Our research shows that there will still be space for traditional purchasing and financing models in the future. Yet, consumers have spoken, and automotive companies need to adopt technology-driven mobility models to ensure their long-term survival. With the right approach, OEMs and captives can now position themselves to enter new mobility and scale operations successfully. 

Approaches to entering new mobility - buy, build or partner 

OEMs and captive finance companies have multiple paths to establishing themselves in the new mobility space. An enticing way for established companies to enter mobility is simply to invest in or acquire mobility start-ups - such investments are often made through dedicated in-house venture funds. An alternative route is to develop new mobility business models in-house, hiring required digital and engineering capabilities. Partnering with outside technology companies to create and scale mobility solutions is another option. 

Most OEMs and captives are entering new mobility via all of the options mentioned above. The most efficient and fastest route to setting up a scalable and profitable mobility business is to partner with a strong technology company, that also understands the complete automotive value chain. This is validated by recent developments, as OEMs have scaled back or shut down various in-house activities. While, merely investing in mobility start-ups will not give them the control to fully leverage their capabilities or their assets. 

Partnering with technology companies will enable OEMs to develop successful mobility operations, for example, by using white-label solutions. Ultimately, the right solution from the right technology partner will substantially lower costs, increase speed to market, and reduce risks while allowing OEMs to focus on leveraging their core competencies, brand, and assets.

→ **PROVIDED DATA**:
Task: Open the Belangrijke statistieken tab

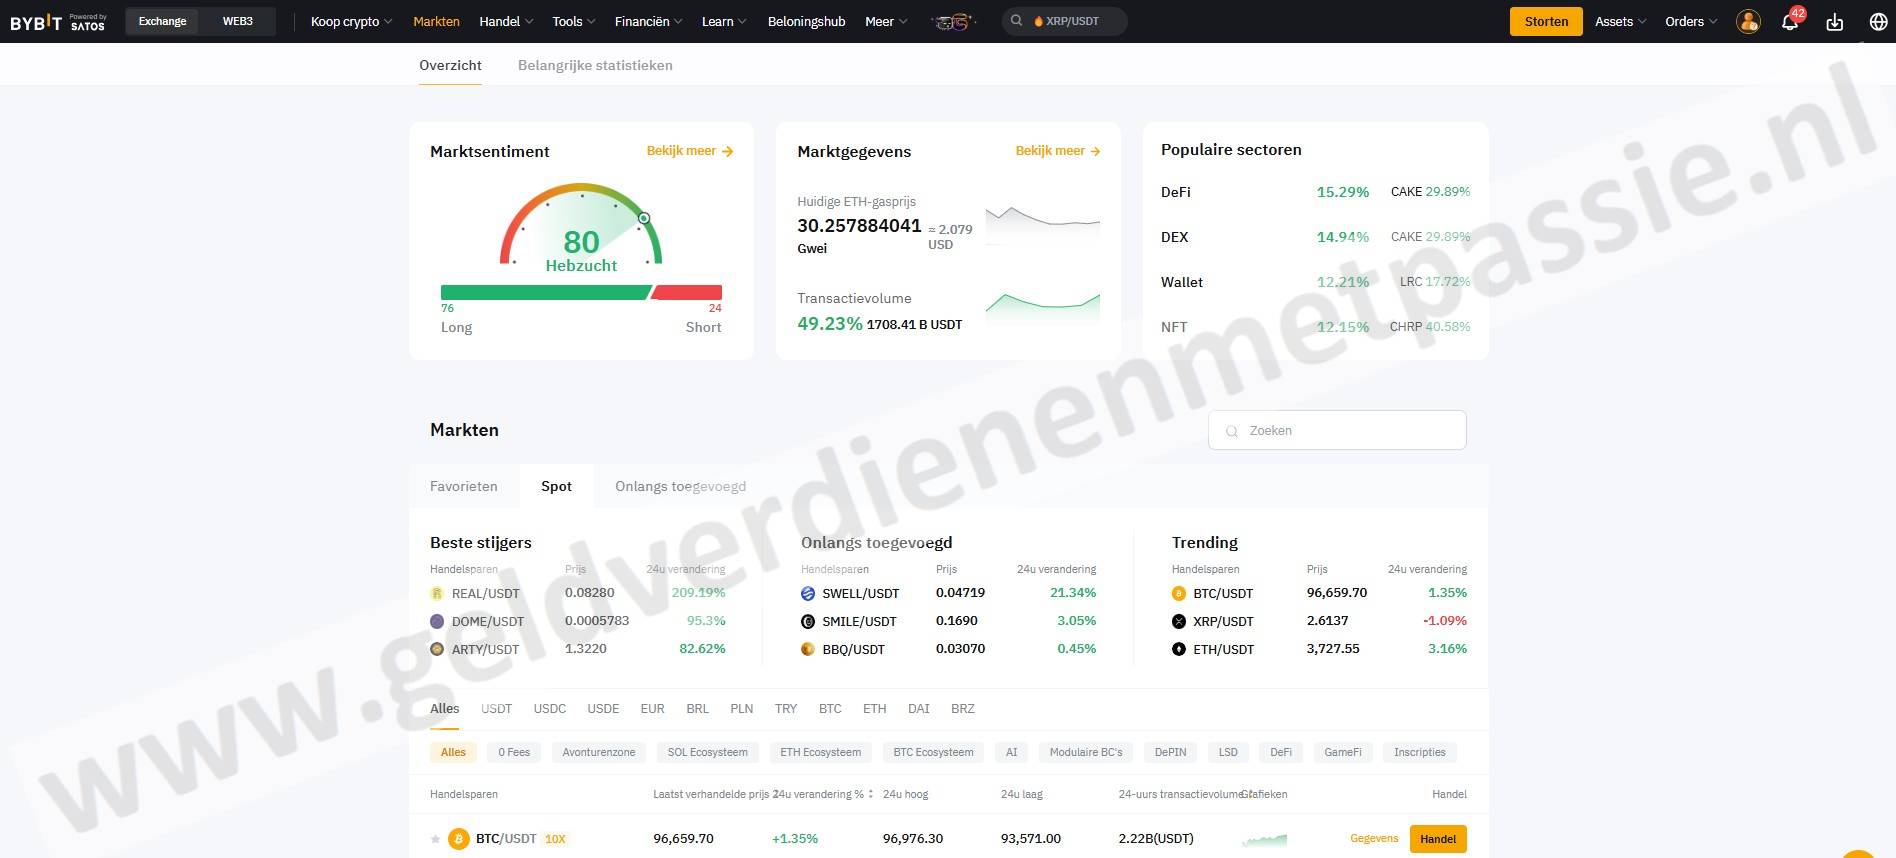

→ **EXERCISES TO COMPLETE**:
1. From the heading of the new mobility text, list every approach it names for entering new mobility.
2. Answer these questions from the new mobility text:
(a) Through what are investments in mobility start-ups often made?
(b) What have OEMs scaled back or shut down in recent developments?
(c) What kind of solutions does the text give as an example of how partnering can help OEMs develop mobility operations?
3. Reproduce the part of the new mobility text between "Approaches to entering" and "is another option.", inclusive.

→ **WORKED SOLUTIONS**:
1.
- Buy
- Build
- Partner

2.
(a) Dedicated in-house venture funds
(b) Various in-house activities
(c) White-label solutions

3.
Approaches to entering new mobility - buy, build or partner 

OEMs and captive finance companies have multiple paths to establishing themselves in the new mobility space. An enticing way for established companies to enter mobility is simply to invest in or acquire mobility start-ups - such investments are often made through dedicated in-house venture funds. An alternative route is to develop new mobility business models in-house, hiring required digital and engineering capabilities. Partnering with outside technology companies to create and scale mobility solutions is another option.